↓↓↓

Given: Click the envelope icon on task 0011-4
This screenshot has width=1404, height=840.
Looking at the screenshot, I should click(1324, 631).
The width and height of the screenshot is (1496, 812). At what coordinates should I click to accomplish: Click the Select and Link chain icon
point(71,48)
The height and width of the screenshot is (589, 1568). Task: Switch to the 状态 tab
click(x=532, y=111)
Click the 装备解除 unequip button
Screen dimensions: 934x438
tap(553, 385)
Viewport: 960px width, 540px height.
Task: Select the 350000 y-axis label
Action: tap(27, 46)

↑↑↑

§ About this task
In the answer, restate word for word each line from the one with "This screenshot has width=1404, height=840." through the end of the material above.

§ Result for this task
This screenshot has width=1404, height=840.
Looking at the screenshot, I should click(1324, 631).
The width and height of the screenshot is (1496, 812). At what coordinates should I click to accomplish: Click the Select and Link chain icon
point(71,48)
The height and width of the screenshot is (589, 1568). Task: Switch to the 状态 tab
click(x=532, y=111)
Click the 装备解除 unequip button
Screen dimensions: 934x438
tap(553, 385)
Viewport: 960px width, 540px height.
Task: Select the 350000 y-axis label
Action: tap(27, 46)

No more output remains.